Здесь, в этом подполе, Глория была способна на все. Никаких границ, никаких рамок, законов и правил для нее больше не существовало. Она вышла из берегов, охмелев от собственной силы, неуязвимая, как разбушевавшаяся стихия, которой бесполезно противиться, все пригибающая, все сметающая, все отбрасывающая. Бабетта вообще-то не любила метафор, связывающих женщин с их природой и Природой с большой буквы, она находила, что это вчерашний день — низводить женщину до сейсмического явления, отказывая ей тем самым в рациональном мышлении. Но Глория невольно ассоциировалась с торнадо, ураганом, бурей. Она была волной, рождающейся от лунного притяжения в океане, цунами, что поворачивает вспять реки, смывает берега и уносит все на своем пути. Бабетте всегда хотелось хоть в чем-то, хоть внешне остаться женщиной — это была как бы защита от эксцессов. Она собирала свои вещи, чтобы скорей одеться, точно сбрую, с помощью которой надеялась сдержать обуздать эту неистовую стихию, вслед за Глорией грозившую и ей: она ведь тоже была женщиной сильной, способной одним взмахом руки смести все существующие нормы и правила. Впрочем, Глория вряд ли ей бы это позволила. В дуэте, который они составили, Бабетта всегда была вторым голосом и держалась на заднем плане.

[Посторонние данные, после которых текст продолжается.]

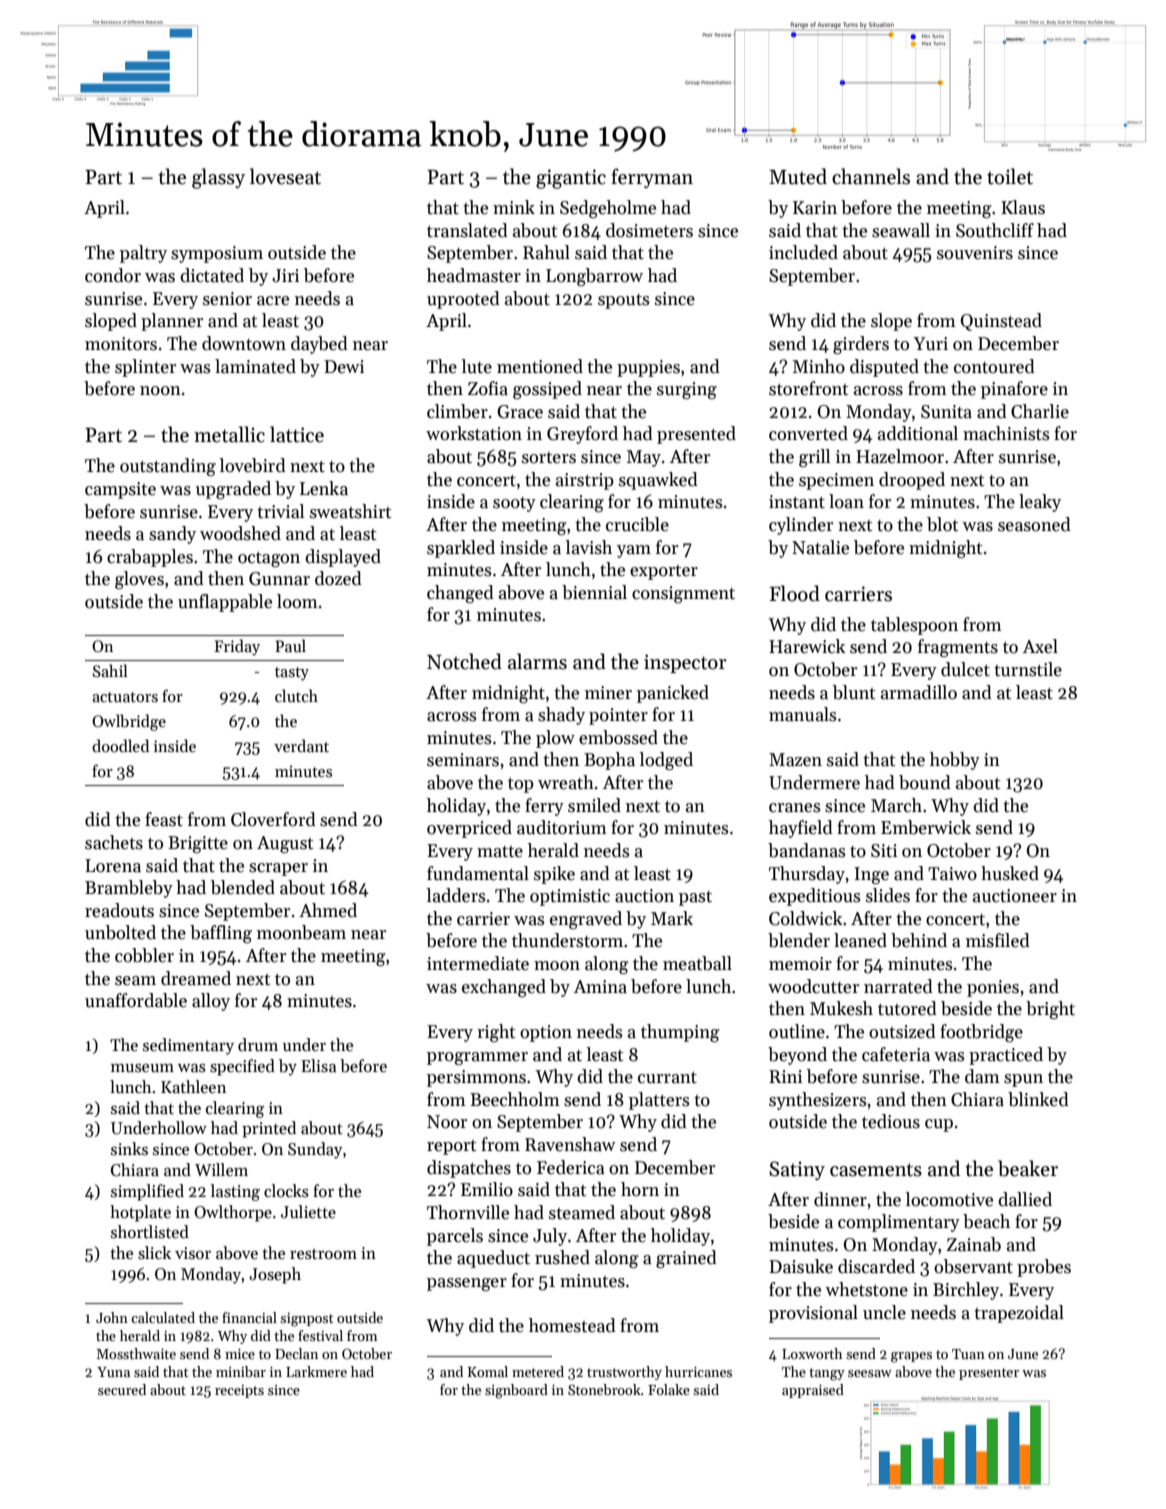  What do you see at coordinates (114, 842) in the document?
I see `sachets` at bounding box center [114, 842].
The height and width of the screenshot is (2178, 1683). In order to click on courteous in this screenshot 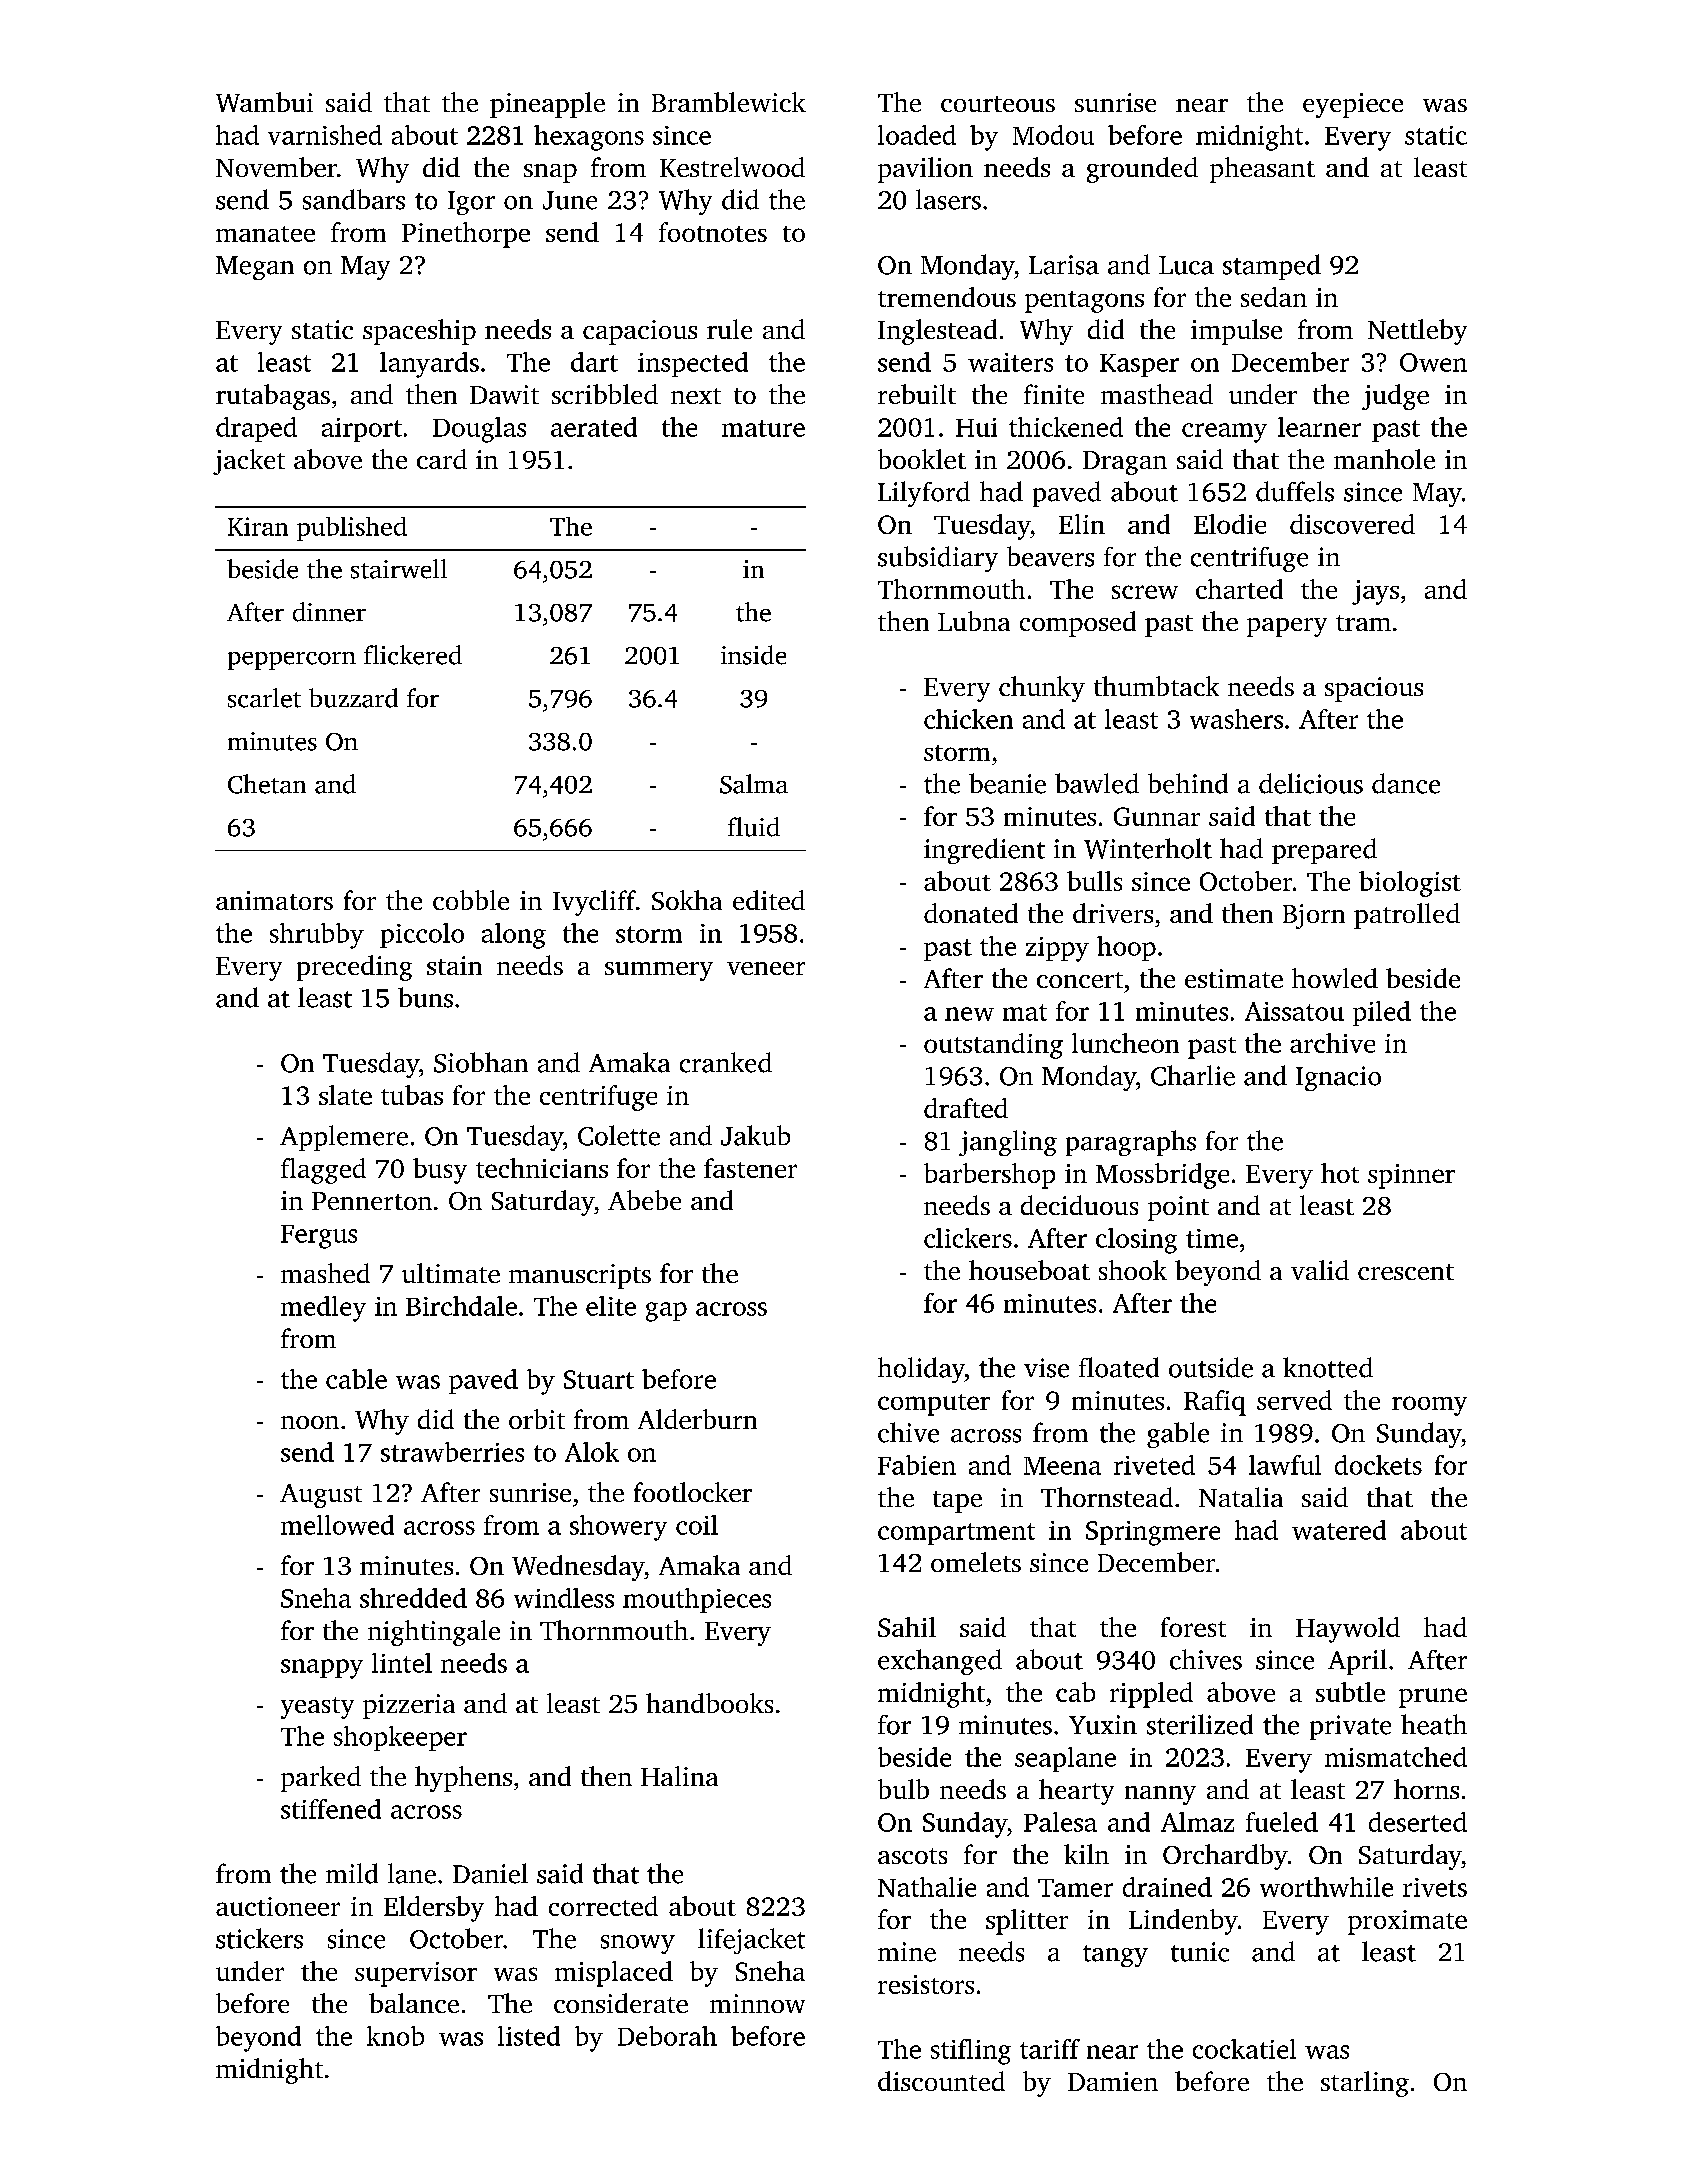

Глории-то легче: нагнись и собирай материальные выгоды и моральные преимущества, которые давал ей статус чернокожей женщины, известной своими демократическими и антиколониальными убеждениями. Ей достаточно появиться — и этим все сказано. Кто решился бы выступить против? Это давало ей в интеллектуальном плане значительное пространство для маневра, она могла рассматривать такие идеи, употреблять такие слова — опровергая их, разумеется, — которые были бы обшиканы, прозвучи они при прочих равных условиях в устах любой другой.

Бабетта помнила, как Глория выручила одну участницу симпозиума из Европы, которая пренебрегла общепринятыми предосторожностями, забыв прежде всего заявить о своей благонадежности и откреститься от каких-либо уклонов. Она долго и опасно заигрывала с понятием ЖЕНСКОЙ ПЕРВОБЫТНОСТИ, затронувшем участниц в их феминистических чувствах. Договорить ей не дали: послышался свист. И тогда к растерявшейся докладчице подошла Глория и обратилась к аудитории: я, Глория Паттер, заявляю, что как женщина я первобытна, а также признаю первобытность моей расы. Я первобытна вдвойне: как женщина и как африканка. И будучи абсолютно первобытной, я стою у истоков мира и жизни. Гром аплодисментов. Но докладчица все же убрала слово «первобытный», когда готовила свою речь к печати.